Quer exemplo melhor que o da Inglaterra? Hoje os rivais torcem juntos. Existe estádio sem alambrado”, exemplifica. Para ele, o que o Brasil precisa é separar o joio do trigo, mas sem torcida o espetáculo é incompleto.
Acreditando sempre
Para a sorte de Marcelo, as atividades do Campeonato Paulista acontecem aos finais de semana ou à noite em dias úteis, o que permite trabalhar na Unicamp sem abrir mão do apito. Ingressou na Universidade ainda jovem, aos 15 anos, em 1987, por um processo seletivo para mensageiros.
Começou na Assessoria de Imprensa, para substituir o jornalista, na época mensageiro, Hélio Costa Júnior, que se afastava para servir ao Exército.
Em seguida, o desejo de trabalhar na Universidade Aberta ao Público (UAP), hoje UPA, o levou ao Serviço de Apoio ao Estudante (SAE), onde permaneceu até ser convidado para trabalhar na área de informática da Escola de Extensão (Extecamp), depois de concluir o curso técnico no Colégio Pio XII, em Campinas.
Ao graduar-se em administração, trabalhou no Núcleo de Estudos de Políticas Públicas (NEPP) e hoje atua na Secretaria de Graduação da FEA. Mas não é só em campo que Marcelo prima pela legitimação de uma disputa.
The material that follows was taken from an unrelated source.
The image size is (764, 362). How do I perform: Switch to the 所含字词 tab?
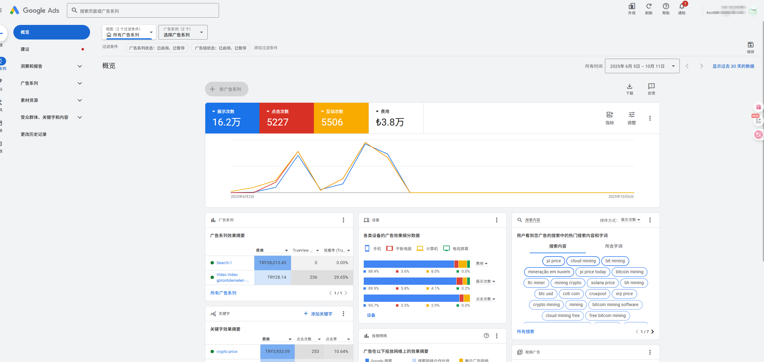(x=613, y=246)
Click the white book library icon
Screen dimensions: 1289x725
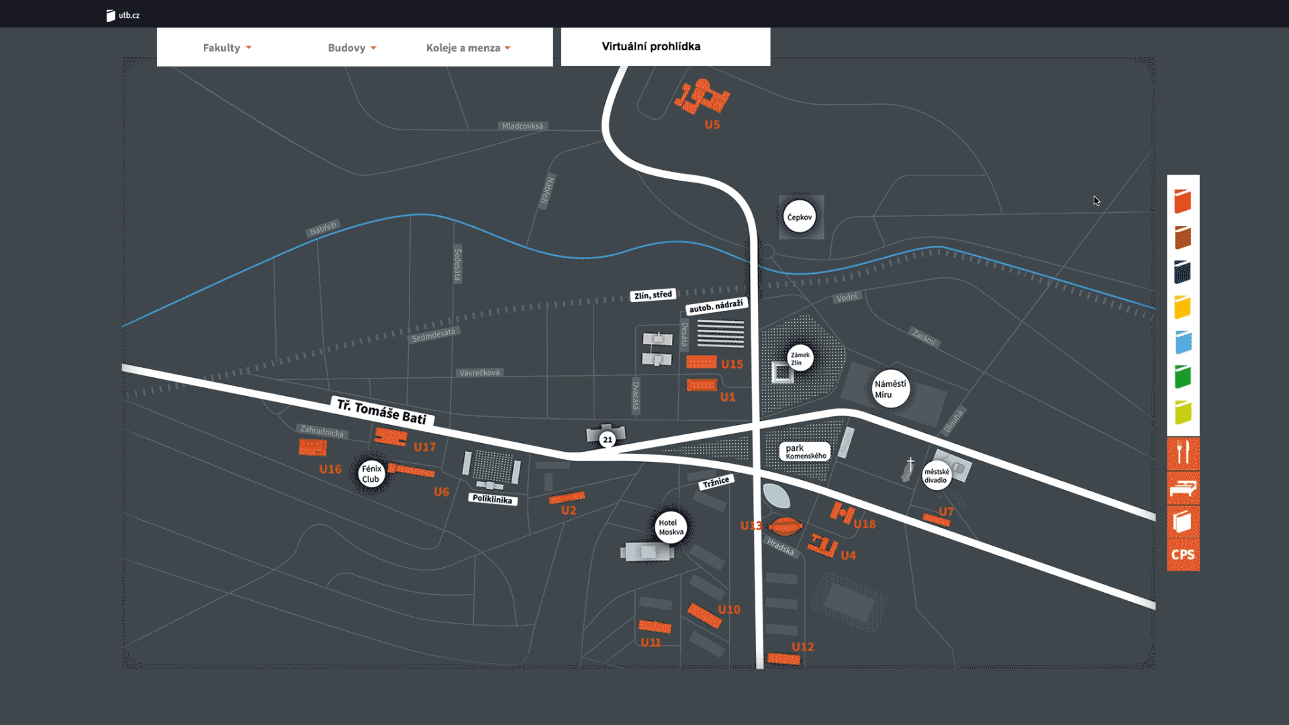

A seu modo, que a muitos parecia silencioso, sempre tentou conscientizar o cidadão a seu redor sobre a importância do voto e a posterior vigilância às práticas de candidatos eleitos para cargos públicos municipais, estaduais ou federais.
“É preciso escolher um representante e, se um dia descobrirmos que ele não nos representa, temos de ter uma postura crítica e também de autocrítica para continuarmos tentando melhorar nossa nação. Esperança é sonho. O dia que o homem perde seu sonho ele não tem mais nada. Temos de acreditar sempre”, alerta.